For the record, the siumai was juicy inside and the har gow’s shrimp crunched right under one’s teeth and the ribs were very tender. Don’t feel intimidated by the “minimalistic” setting, because the food is in fact excellent.
At the front of the restaurant was the “steamers station”, where the chef (the guy in a red sleeveless shirt) presumably steamed orders of dumplings and other dim sum. The order came very quickly, as you’d expect for a diner. To pay, don’t necessarily expect the waiter to give you the bill: just hand him the money as if you knew the total price and he will count the number of steamers (they are invariably $HKD9) or lotus leaves that you have spread out in front of you. It’s also a surcharge of $HKD3 for tea per person.
Menu (click for translation notes on Flickr)

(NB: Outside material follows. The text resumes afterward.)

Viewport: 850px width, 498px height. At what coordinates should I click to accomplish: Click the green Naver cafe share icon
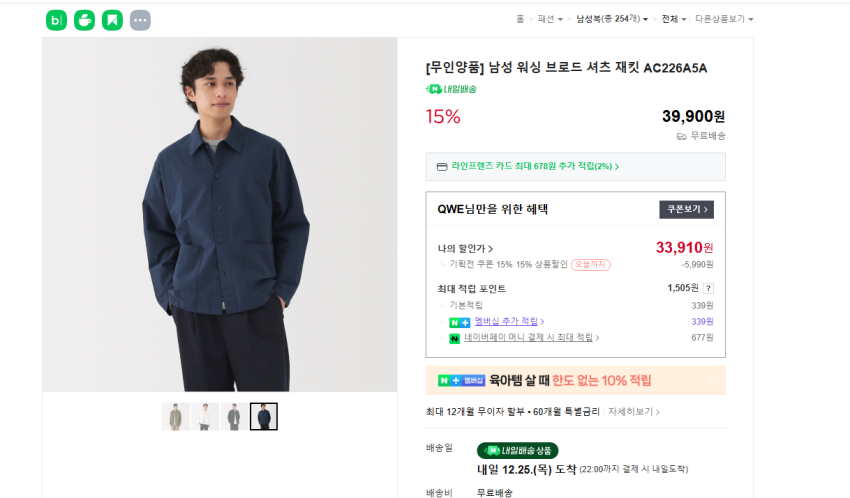click(x=84, y=20)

Of course, the menu is all in Chinese, and there is another menu in the restaurant that is for non-dim sum dishes, such as fried rice and noodles. Aside from those aforementioned, Sam Hui Yat has a complete lineup of dim sum classics: fong zao (鳳爪 – chicken feet), chiu chow fun go (潮州粉果 – Chaozhou-style dumplings), char siu pao (叉燒包 – pork bun), lo mai gai (糯米雞 – lotus leaf chicken rice) and a variety of cheong fun (腸粉 – rice rolls).
Har Gow (蝦餃)
Shaomai (燒賣)
It is to be noted that the restaurant closes at 2:30PM in the afternoon. To get there, the easiest way is to take the tram going west from Central or Sheung Wan MTR (take the trams going to Whitty Street Depot or Kennedy Town). Then, walk up the slope on Western St., until you get to Pokfulam Road.